Valerie June has grown in the last four years. While her 2013 release Pushin’ Against a Stone was an anticipated splashy debut, particularly as she collaborated with Dan Auerbach (The Black Keys), her new record, The Order of Time, shows an artist who has lived a bit more life, matured and had some time to reflect on it. It runs deep, mining intimate family experiences and relationships, and offers us a much softer side of June. The Order of Time has a dreamy film over it, like we’re peering through a wormhole, literally looking back in time.
Much of this record has a zen quality to it, as though June is coming to terms and living in the present. Nothing feels rushed or over-produced. The unusual beauty of her singing voice shines is not obscured or made into something it’s not. It has room to breathe and expand. The loveliest tunes are the wispiest, too. “With You” is an airy love song about deep, true love, and “The Front Door” confronts giving up and moving on in the most ethereal way. June is a bit more subdued than we’re used to in these, but her voice conveys sadness and vulnerability magnificently.
On the opposite end of the spectrum are the album’s more fiery tracks, “Shakedown” and “Got Soul”, both prime for dancing, hand-clapping and foot-stomping. The former features backing vocals from June’s late father, and an infectious earworm of a guitar riff. On both, the natural Tennessee Twang in June’s voice is at its best. On “Got Soul”, June and her band incorporate organ, strings and horns into their arrangement, as it builds to a call and response sing-a-long. Lyrically it’s a simple and sweet song, but it has the album’s richest instrumentals.

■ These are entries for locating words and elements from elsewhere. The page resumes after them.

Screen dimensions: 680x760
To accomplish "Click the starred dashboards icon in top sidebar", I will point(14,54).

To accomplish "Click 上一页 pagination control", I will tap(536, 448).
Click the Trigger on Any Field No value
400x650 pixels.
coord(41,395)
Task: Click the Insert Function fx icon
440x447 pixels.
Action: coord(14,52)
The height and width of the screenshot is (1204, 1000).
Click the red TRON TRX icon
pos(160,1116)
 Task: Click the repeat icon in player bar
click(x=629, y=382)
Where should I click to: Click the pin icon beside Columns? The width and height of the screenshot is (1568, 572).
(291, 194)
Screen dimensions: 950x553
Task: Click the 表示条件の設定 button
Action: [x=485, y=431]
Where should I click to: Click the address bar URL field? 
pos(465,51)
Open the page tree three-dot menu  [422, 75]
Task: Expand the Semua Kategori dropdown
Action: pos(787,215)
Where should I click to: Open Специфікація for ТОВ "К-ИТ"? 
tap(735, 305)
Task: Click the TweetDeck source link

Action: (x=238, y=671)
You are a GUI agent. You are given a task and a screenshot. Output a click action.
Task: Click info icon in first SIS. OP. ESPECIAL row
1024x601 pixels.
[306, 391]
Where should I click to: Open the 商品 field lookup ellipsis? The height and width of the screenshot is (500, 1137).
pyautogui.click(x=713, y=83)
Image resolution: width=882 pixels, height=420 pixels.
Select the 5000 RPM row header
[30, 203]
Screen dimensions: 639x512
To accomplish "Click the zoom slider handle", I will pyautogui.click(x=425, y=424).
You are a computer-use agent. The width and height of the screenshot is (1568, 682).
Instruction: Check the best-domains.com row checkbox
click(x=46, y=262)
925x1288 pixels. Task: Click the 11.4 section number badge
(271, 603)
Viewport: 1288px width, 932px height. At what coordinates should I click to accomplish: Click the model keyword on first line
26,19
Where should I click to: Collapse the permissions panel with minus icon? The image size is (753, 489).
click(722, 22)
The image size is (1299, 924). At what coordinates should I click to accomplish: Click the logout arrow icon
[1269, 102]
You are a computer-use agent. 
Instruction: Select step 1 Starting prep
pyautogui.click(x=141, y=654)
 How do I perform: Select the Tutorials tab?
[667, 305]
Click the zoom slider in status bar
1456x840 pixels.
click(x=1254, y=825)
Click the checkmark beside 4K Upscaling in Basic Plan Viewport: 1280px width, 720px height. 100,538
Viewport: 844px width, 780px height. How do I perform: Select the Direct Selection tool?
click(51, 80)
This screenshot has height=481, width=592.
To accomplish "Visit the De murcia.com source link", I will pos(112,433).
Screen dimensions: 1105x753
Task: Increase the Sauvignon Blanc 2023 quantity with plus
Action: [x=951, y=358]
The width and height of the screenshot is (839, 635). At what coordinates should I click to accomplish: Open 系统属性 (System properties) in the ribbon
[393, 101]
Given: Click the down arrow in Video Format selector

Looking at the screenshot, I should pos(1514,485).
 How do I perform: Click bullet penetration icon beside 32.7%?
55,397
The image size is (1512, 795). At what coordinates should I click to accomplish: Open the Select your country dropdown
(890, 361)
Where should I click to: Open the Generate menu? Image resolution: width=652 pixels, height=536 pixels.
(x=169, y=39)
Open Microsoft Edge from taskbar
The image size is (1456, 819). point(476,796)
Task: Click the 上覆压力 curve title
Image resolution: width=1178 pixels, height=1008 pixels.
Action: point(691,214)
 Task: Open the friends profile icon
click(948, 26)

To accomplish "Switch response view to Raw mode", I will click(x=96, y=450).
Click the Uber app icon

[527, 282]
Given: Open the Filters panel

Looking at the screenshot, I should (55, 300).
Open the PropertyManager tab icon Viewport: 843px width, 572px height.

Still, June finds her sweetest spot with the bluesier, sparser songs like “Love You Once Made”, an intimate breakup song that recalls the dark, lonely, and beautiful moments of a love gone by. A similar sound can be found on the two standouts “Long Lonely Road” and “Astral Plane”. In both, her voice is isolated and filled with a world-weariness that feels undeniably authentic. “Long Lonely Road” finds June remembering hard times from when she was growing up, and “Astral Plane” is a much loftier, heady musing on lightening her load and pursuing her dreams. The two songs couldn’t be more different, but showcase some of the best songwriting of her career, and seem to act as bookends for the story of The Order of Time, from her roots to her present.